Second DUI, with Hit and Run & Child Endangerment, San Pedro
The facts of the following case could not have been too much worse. Our client, age 29, was driving her Land Rover at about 1:00 p.m. to go to a market in San Pedro. She had drank quite a bit of wine already, but took her seven-year old child with her. After she entered a parking lot, she ran into another car.
Instead of stopping to exchange information, she drove away. Luckily, no one was injured. The driver of the other car, however, followed our client until she came to a stop in another parking lot. The other driver then used her car to block in our client from driving away and leaving.
The Gist of This Summary: Second-time DUI by our client in San Pedro and Long Beach Superior Court. Car accident with our client leaving the scene with her seven-year old child in the car. 0.21% BAC. Case resolved for 60 days of county jail, $450 fine and 18-month DUI program (SB38).
The other driver demanded that our client exchange information with her, but our client took her child and went into the stores in the shopping center. According to the other driver, our client feigned that she did not understand English.
The other driver was angry, but was willing to “wait it out” to have our client held accountable. After about forty-five minutes of waiting, she called 911 and officers from the Los Angeles Police Department, Harbor Division, responded. The officers were told that there were no injuries, so they took over 90 minutes to respond to the incident.

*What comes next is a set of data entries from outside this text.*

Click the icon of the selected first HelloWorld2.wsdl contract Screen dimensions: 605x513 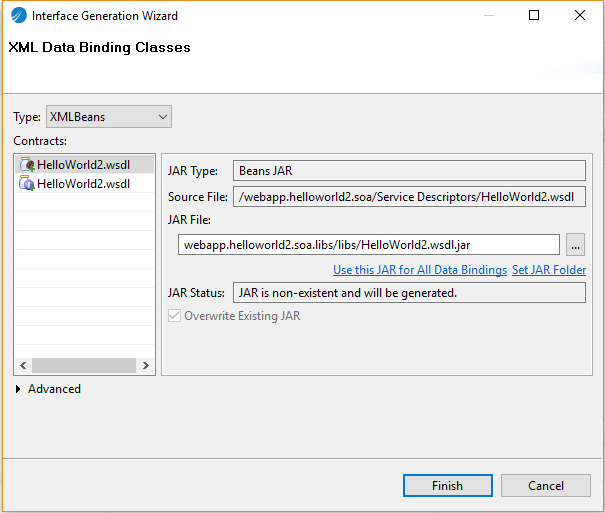tap(27, 165)
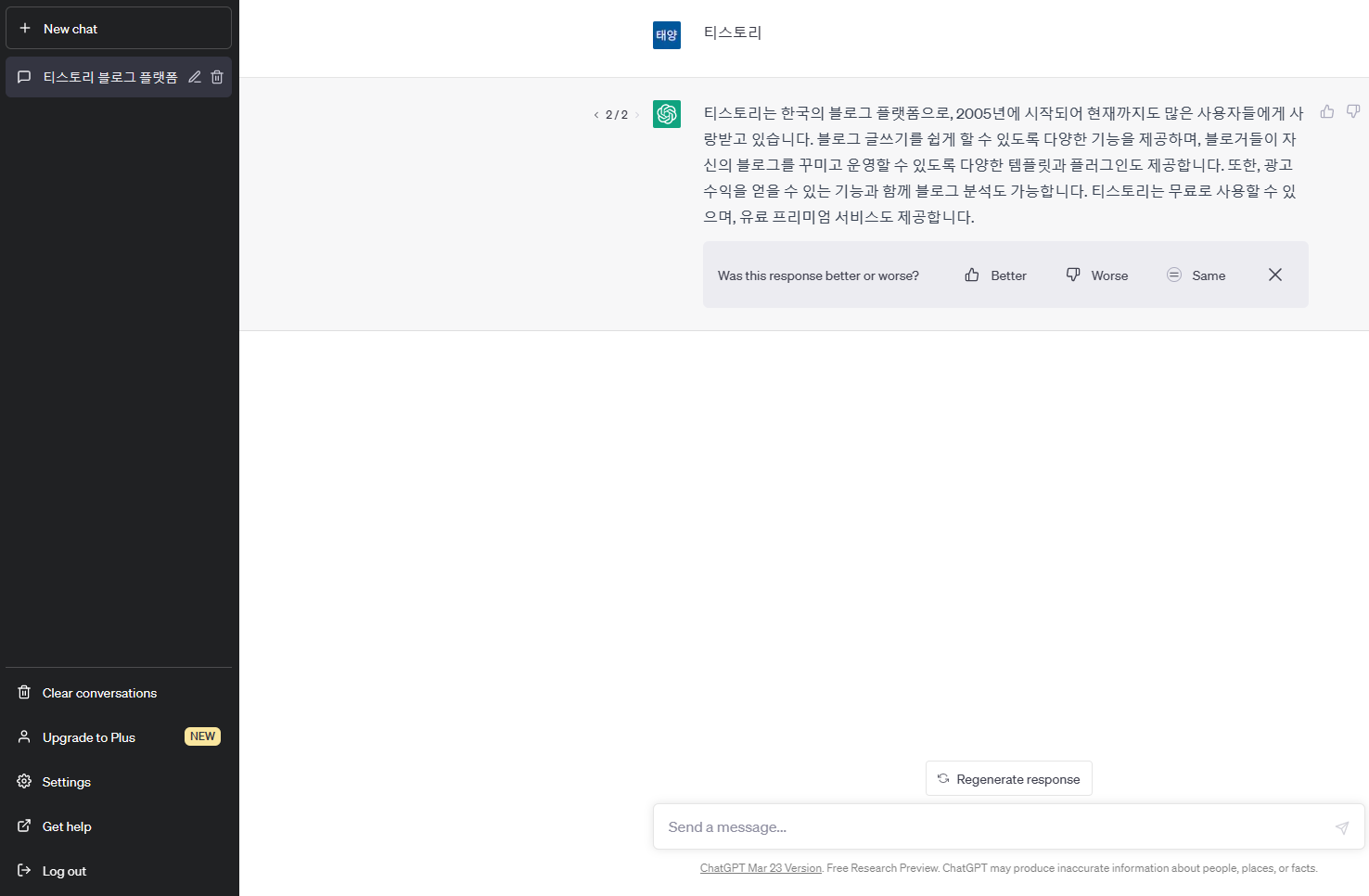Screen dimensions: 1369x896
Task: Click the thumbs up icon on the response
Action: (x=1326, y=111)
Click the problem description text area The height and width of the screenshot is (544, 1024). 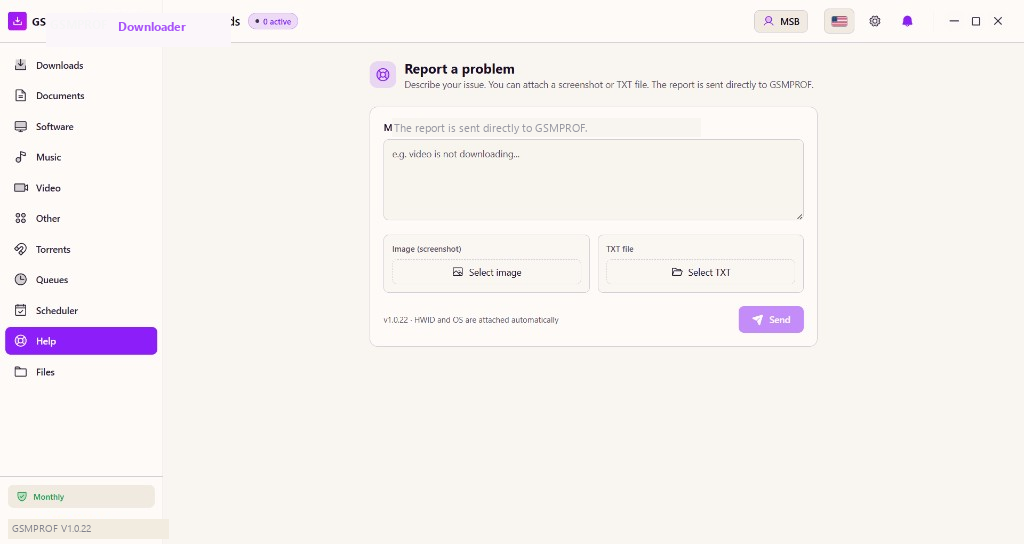(593, 180)
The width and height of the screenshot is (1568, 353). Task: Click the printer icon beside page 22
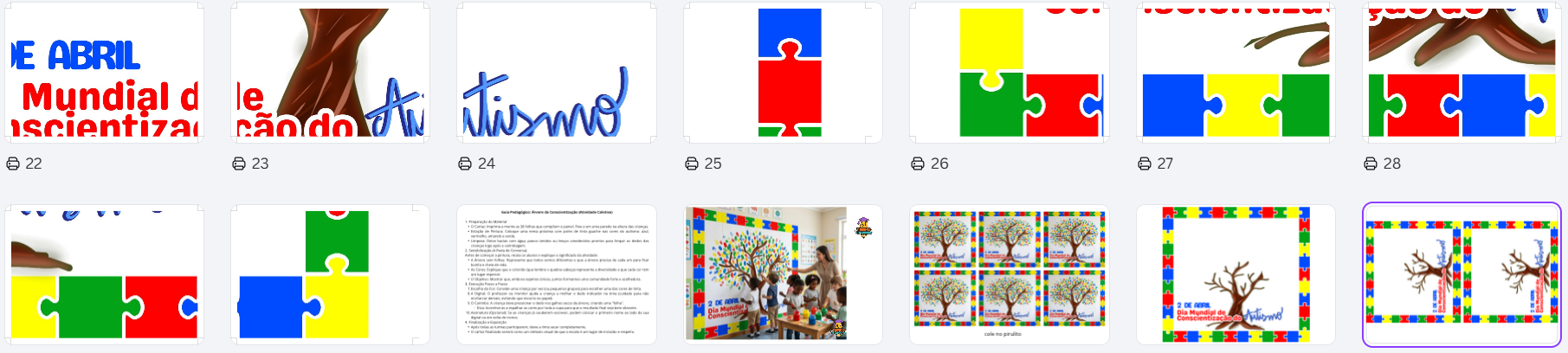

Once officers arrived, our client observed the flashing lights of the police cars and emerged from the stores with her son, holding his hand.
Officers allegedly detected the odor of alcohol in her breath and stated that she slurred her words. The consequently suspected her of DUI and asked her if she had been drinking. Her response was that she does not drink at all.
After further questioning, she conceded that she had drank a bit earlier in the day. She then submitted to a preliminary alcohol screening (PAS) that measured her blood alcohol content (BAC) from her breath at 0.21% and 0.20%.
The police officer who conducted this test then failed to certify the results on the DS-367, which is required for the Department of Motor Vehicles (DMV). The same officer also failed to report when our client last operated her car, so the legal relevancy of the results was limited insofar as it was unknown if our client’s BAC was measured within three hours of last driving. This meant that the presumption under Vehicle Code § 23152(b) would be unavailable to set her BAC at the time of driving as the same BAC as her test.
The officer then arrested our client and took her to the police station, where she submitted to a further breath test, registering a 0.16% and 0.17% BAC.
Our client then hired a law firm that touted themselves as DUI experts. Their fee was extremely low. However, the attorney she spoke with never appeared in court. Instead, he sent contract attorneys who did not negotiate with the LA City Attorney’s office and could not discuss the plea bargain or even the police report with our client, who appeared in court.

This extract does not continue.